= Baron Kennet =

Title in the Peerage of the United Kingdom

Baron Kennet, of the Dene in the County of Wiltshire, is a title in the Peerage of the United Kingdom. It was created in 1935 for the journalist and politician Sir Hilton Young. He was the youngest son of Sir George Young, 3rd Baronet, of Formosa Place. He was succeeded by his son, the second Baron. He was a writer and politician. As of 2010, the title is held by his son, the third Baron, who succeeded in 2009. As a great-grandson of Sir George Young, 3rd Baronet, of Formosa Place, he is also in remainder to this title.

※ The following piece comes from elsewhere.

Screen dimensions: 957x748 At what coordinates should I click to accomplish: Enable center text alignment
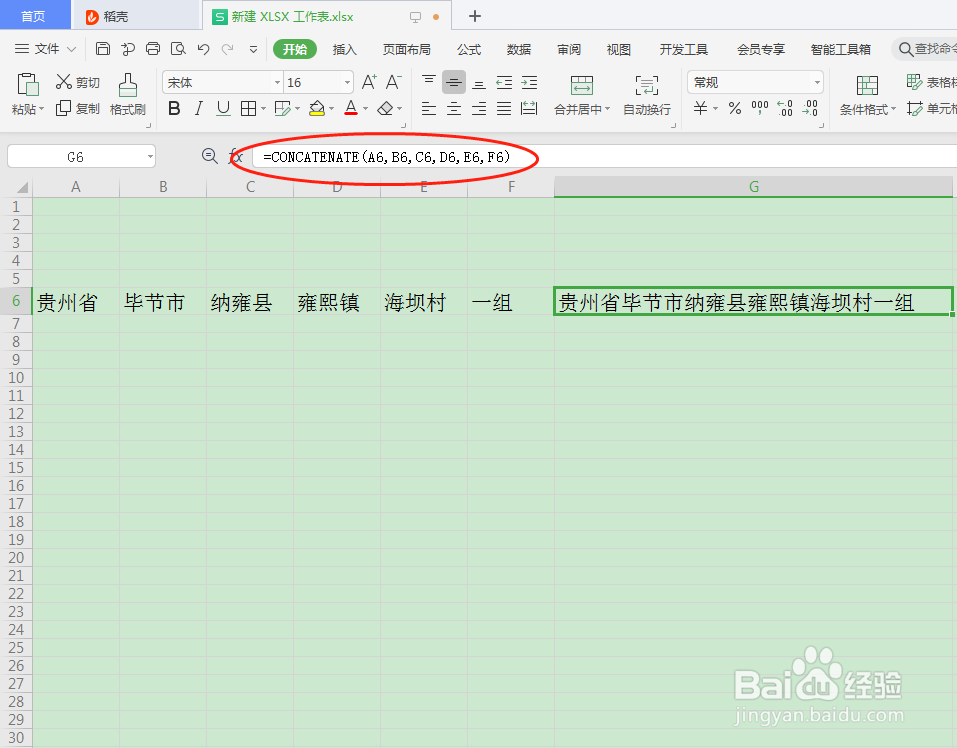click(x=453, y=108)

The first Baron was married to the sculptor Kathleen Scott, widow of the polar explorer Robert Falcon Scott, the second to Elizabeth Young.

==Barons Kennet (1935)==
- (Edward) Hilton Young, 1st Baron Kennet (1879–1960)
- Wayland Hilton Young, 2nd Baron Kennet (1923–2009)
- William Aldus Thoby Young, 3rd Baron Kennet (b. 1957)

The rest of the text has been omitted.